How you think, what you think about, and where your mind dwells makes a huge difference in life. One of the reasons Christians struggle is because they stop thinking biblically about their circumstances and the events that surround them. Instead, they begin thinking about themselves, how things affect them, how they aren’t getting what they want, or things are not the way they want them. In other words, as Christians, we can either think biblically or we can think selfishly. Either way, how we think matters. I was struck by this as I was reading through Psalm 104 this morning.
Psalm 104 begins with these words: “Bless the Lord, O my soul!” Note the Psalmist begins with worship! He is making a choice to worship the Lord from the depths of his heart. As we read on, we see him write, “O Lord my God, You are very great: You are clothed with honor and majesty, who cover Yourself with light as with a garment, who stretch out the heavens like a curtain.” The Psalmist worships God because God is the great God! And, the great God is his God!

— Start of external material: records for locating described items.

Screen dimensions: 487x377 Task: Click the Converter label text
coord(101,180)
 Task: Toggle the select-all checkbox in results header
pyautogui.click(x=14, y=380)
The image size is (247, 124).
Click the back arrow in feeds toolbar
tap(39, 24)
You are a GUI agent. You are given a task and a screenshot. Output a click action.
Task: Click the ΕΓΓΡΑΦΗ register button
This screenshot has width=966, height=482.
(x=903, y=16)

The Psalmist then goes on for the rest of the Psalm describing the greatness of God! He reigns from Heaven and is over all Creation. He “Laid the foundations of the earth, so that it should not be moved forever” (5). The Lord God put the sea exactly where He wanted it to be and hedged it in with mountains. He sent springs and creeks into the valleys for water, trees for the birds nest in and sing from, and grass for the animals to eat. He made the moon and the sun to mark the days and seasons. The Psalmist goes on to write, “O Lord, how manifold are Your works! In wisdom You have made them all. The earth is full of your possessions.” (24). The Psalmist continues describing how God provides food and life for all living things, even bringing new life into Creation. Throughout the Psalm, we see a picture of God’s sovereign goodness and wisdom exercised through the order of His Creation.

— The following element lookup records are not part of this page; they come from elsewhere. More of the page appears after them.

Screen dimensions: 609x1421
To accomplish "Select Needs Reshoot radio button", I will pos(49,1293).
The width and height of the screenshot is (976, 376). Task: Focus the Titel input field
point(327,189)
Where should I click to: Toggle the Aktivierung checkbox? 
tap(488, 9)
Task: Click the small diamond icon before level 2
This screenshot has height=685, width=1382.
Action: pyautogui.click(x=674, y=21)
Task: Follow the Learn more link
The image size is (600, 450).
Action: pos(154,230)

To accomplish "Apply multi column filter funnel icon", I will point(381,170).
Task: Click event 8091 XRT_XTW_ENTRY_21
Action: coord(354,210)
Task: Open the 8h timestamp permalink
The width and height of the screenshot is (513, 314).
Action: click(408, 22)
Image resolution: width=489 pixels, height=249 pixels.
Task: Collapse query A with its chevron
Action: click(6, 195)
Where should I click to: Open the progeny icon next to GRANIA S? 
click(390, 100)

The Psalmist spends over 30 verses describing the greatness of God as seen in Creation! As the Psalm draws to a close, we read this: “May my meditation be sweet to Him; I will be glad in the Lord.” (34). What is the Psalmist getting at? Our thinking about life and our circumstances must line up with who God is! When we are ruled by anxiety and fear, we not thinking on the greatness of God! When are angry and controlling, we are not thinking on the greatness of God! When we are depressed and joyless, we are not thinking on the greatness of God! When we are complaining and disgruntled, we are not thinking on the greatness of God! In all of these instances, and countless others, our meditation is not sweet to God and we are not glad in Him. You see, our understanding of God and our faith in Him is directly proportional to how we view life.
So, here is the challenge for you and me. Are our thoughts and what we think about sweet to God? Or do our thoughts and what we think about discount the greatness of God? Are we glad in the Lord? Or is our gladness based upon circumstances being the way we want them thus revealing that we find our joy in something other than God? Psalm 104 reminds of the sovereignty, goodness, wisdom, and love of God and challenges us to think about life with those truths as foundational to the way we think. Thus, may our thoughts and what we think about reflect these truths! Oh…and spend some time in Psalm 104! It is wonderful food for the soul!